Pixel coordinate grounding data:
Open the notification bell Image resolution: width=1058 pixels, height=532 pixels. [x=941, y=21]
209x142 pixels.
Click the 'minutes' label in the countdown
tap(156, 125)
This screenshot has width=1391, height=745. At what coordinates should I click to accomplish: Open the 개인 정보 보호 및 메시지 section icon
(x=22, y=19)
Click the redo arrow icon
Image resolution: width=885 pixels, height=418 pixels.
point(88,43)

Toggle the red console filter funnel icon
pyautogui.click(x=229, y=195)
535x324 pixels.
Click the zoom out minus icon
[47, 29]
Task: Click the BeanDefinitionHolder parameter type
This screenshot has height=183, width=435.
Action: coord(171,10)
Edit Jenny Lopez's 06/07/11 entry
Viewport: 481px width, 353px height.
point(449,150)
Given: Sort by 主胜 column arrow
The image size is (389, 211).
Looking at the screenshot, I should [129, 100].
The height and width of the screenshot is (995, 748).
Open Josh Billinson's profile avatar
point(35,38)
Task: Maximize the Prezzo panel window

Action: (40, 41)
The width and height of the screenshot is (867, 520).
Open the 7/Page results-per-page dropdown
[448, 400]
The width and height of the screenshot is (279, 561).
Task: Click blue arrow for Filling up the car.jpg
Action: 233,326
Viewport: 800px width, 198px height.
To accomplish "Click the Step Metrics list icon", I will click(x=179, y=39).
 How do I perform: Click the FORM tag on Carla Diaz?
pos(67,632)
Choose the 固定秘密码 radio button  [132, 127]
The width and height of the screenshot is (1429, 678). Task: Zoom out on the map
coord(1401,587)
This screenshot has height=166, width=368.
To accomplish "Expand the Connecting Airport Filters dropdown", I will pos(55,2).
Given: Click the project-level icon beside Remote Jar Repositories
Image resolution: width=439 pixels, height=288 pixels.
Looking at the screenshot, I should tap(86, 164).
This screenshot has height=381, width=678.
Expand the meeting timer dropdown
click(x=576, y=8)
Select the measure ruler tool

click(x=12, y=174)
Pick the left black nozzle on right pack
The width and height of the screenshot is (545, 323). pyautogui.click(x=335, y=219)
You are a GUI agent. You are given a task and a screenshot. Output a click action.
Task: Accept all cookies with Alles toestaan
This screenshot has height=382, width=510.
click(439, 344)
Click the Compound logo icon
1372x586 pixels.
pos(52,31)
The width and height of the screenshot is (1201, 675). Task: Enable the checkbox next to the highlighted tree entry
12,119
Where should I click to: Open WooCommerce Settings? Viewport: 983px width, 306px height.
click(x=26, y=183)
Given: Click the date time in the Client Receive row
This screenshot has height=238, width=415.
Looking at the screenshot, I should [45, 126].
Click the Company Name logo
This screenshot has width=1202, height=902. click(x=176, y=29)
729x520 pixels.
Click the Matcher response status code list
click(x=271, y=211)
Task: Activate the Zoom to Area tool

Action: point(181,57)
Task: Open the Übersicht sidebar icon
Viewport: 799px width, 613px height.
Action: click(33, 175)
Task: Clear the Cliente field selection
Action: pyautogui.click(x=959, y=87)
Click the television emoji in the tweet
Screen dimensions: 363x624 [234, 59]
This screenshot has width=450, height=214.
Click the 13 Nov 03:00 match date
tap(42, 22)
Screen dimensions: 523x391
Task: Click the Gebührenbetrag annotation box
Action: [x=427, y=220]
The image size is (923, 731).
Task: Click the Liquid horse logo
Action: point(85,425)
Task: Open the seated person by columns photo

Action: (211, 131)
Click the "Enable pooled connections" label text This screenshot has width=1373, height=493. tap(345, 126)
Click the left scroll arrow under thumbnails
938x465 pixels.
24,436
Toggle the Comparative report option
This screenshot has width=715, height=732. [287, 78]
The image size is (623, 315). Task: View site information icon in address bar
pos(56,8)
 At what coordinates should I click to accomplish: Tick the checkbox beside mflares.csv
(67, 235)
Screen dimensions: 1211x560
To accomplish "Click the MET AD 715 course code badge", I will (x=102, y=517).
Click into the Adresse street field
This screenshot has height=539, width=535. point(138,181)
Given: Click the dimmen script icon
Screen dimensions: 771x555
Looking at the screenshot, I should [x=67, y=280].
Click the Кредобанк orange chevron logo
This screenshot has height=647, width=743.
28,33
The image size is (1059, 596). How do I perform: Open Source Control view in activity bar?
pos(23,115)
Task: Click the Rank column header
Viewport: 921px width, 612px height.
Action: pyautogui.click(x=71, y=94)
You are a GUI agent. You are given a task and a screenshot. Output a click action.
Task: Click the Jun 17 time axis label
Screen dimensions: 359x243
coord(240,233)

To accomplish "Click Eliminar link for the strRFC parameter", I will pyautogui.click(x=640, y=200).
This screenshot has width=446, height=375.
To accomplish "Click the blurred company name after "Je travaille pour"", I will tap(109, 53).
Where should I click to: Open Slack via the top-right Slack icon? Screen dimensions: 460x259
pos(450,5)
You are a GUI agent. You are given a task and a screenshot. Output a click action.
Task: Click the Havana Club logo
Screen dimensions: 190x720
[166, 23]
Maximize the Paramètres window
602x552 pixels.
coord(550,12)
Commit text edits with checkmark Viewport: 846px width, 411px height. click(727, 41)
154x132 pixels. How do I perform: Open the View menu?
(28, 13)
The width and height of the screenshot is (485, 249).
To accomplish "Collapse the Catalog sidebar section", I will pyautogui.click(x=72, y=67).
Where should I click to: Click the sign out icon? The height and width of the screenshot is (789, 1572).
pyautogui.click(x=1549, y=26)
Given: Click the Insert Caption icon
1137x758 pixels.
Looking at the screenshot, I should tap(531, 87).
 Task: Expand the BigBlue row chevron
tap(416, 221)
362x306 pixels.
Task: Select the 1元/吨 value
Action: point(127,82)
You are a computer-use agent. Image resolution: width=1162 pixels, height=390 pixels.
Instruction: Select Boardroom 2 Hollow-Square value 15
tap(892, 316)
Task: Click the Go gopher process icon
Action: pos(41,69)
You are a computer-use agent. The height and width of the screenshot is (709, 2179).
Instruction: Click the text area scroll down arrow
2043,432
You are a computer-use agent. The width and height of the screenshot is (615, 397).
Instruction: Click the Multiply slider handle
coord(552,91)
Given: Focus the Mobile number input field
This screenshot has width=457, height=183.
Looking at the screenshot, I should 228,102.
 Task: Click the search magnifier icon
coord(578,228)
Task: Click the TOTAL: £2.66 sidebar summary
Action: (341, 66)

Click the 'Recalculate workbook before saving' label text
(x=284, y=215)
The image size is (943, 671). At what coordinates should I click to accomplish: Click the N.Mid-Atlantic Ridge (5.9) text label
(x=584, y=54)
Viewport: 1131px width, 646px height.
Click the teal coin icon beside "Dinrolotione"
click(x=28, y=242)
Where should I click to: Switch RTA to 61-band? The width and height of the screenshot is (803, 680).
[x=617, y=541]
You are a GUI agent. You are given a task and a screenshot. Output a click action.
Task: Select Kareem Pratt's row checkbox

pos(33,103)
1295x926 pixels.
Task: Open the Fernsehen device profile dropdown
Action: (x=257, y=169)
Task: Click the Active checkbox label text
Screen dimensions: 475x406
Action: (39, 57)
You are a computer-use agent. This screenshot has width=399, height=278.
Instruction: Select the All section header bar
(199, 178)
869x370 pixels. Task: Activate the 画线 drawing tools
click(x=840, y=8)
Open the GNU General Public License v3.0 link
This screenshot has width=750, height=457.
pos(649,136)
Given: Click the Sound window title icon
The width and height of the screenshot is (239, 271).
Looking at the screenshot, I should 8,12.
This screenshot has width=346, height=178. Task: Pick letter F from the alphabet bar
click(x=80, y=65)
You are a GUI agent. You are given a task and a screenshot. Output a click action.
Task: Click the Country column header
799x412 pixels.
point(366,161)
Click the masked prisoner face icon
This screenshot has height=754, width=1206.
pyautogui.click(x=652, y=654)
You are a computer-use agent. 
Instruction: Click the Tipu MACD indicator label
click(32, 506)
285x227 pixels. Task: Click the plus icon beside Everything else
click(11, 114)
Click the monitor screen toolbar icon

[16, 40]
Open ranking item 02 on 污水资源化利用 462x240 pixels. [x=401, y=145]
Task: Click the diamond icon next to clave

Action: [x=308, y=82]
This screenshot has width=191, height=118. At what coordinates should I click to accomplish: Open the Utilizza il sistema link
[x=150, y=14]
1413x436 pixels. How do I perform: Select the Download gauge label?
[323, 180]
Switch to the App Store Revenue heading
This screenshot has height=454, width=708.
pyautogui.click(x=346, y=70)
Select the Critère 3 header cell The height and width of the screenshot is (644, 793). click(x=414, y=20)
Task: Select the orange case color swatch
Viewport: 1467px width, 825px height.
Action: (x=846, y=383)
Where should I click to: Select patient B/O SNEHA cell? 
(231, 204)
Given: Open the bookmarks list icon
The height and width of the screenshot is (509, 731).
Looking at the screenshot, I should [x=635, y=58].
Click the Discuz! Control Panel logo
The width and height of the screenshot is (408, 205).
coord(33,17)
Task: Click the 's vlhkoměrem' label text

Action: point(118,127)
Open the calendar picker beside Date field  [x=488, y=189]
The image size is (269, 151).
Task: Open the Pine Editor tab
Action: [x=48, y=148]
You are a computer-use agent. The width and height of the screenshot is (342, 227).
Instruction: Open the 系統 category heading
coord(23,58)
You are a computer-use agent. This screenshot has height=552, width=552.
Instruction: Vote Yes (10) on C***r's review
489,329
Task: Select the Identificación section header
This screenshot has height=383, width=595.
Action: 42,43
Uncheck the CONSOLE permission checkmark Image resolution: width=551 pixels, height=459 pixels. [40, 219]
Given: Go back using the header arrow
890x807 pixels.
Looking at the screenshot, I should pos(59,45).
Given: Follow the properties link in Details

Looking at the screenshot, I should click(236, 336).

#### TASK DETAILS:
Copy out the lines beginning at the one that contains "Open the calendar". Stop at the final line of the data, and include it.

#### SOLUTION FOR THIS EXERCISE:
Open the calendar picker beside Date field  [x=488, y=189]
The image size is (269, 151).
Task: Open the Pine Editor tab
Action: [x=48, y=148]
You are a computer-use agent. The width and height of the screenshot is (342, 227).
Instruction: Open the 系統 category heading
coord(23,58)
You are a computer-use agent. This screenshot has height=552, width=552.
Instruction: Vote Yes (10) on C***r's review
489,329
Task: Select the Identificación section header
This screenshot has height=383, width=595.
Action: 42,43
Uncheck the CONSOLE permission checkmark Image resolution: width=551 pixels, height=459 pixels. [40, 219]
Given: Go back using the header arrow
890x807 pixels.
Looking at the screenshot, I should pos(59,45).
Given: Follow the properties link in Details

Looking at the screenshot, I should click(236, 336).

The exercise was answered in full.